Mountain Lion Attacks 9-Year-Old Girl in Washington

Mountain Lion Attacks 9-Year-Old Girl in Washington

A 9-year-old girl is recovering from severe injuries after she was attacked by a mountain lion while playing with friends at a bible camp in Stevens County, Washington.

According to a press release issued by the Washington Department of Fish and Wildlife (WDFW), Lily A. Kryzhanivskyy was playing hide-and-seek in the woods on the morning of May 28, 2022 when the cougar suddenly attacked.

“She was attacked by the cougar so fast that there wasn’t much that she could do,” WDFW public affairs official Staci Lehman told MeatEater. “People on scene did respond and chase the cougar off, and somebody who was on site did dispatch the cougar.”

Lehman says that the cougar remained within a couple hundred feet of the camp for some time after the attack.

“I talked to one of my officers this morning, and he said that sometimes they tend to do that,” Lehmans said. “They will wait to see if prey is going to return or if they have another opportunity.”

The person who ultimately killed the cougar was not an employee of WDFW but a member of the public who was on site at the time of the attack.

“The investigation is still underway,” Lehman said. “But we do consider it self defense.”

She said that a responding officer arrived on the scene shortly after the attack and that the remains of the animal were collected and sent off for rabies testing.

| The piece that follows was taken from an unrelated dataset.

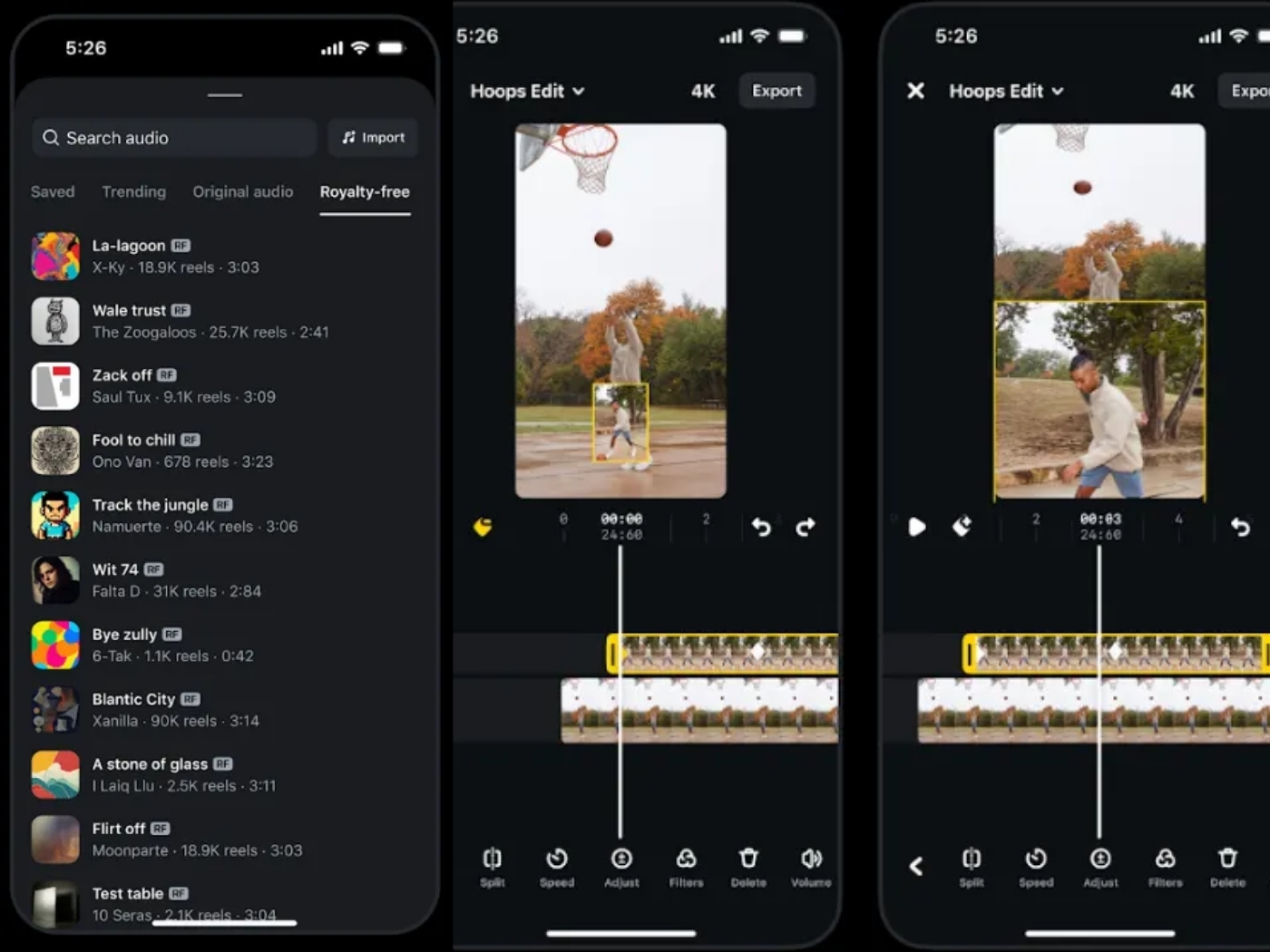Select the Saved audio tab
Screen dimensions: 1270x952
pos(52,192)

Those results came back negative.

“There was an officer who responded immediately with the Stevens County Sheriff's Department who has hounds, and he brought at least one of his dogs,” she said. “He would have run his hounds, and most likely they would have tracked down the cougar and dispatched it.”

That officer was Stevens County Conflict Wildlife Specialist Jeff Flood. He was recently featured on an episode of MeatEater’s “On the Hunt with Janis Putelis.”

“It was a bad deal,” Flood told a local media outlet shortly after the attack. “That cougar wasn’t playing around with her, he was trying to kill her.”

Flood’s position was created to address what locals said was WDFW’s lack of responsiveness to the rising number of cougar depredation events in the area.

In Episode 3, Season 1 of On The Hunt, Janis travels to northeastern Washington to document the uptick in human-cougar conflict causing strife between the locals and the lions and innovative new efforts that are underway to address the problem.

“In the last 10 years there’s been an alarming increase in the number of lion depredations in northeast Washington,” Janis said. “Whatever the reason, when these conflicts happen, mountain lions are the losers.”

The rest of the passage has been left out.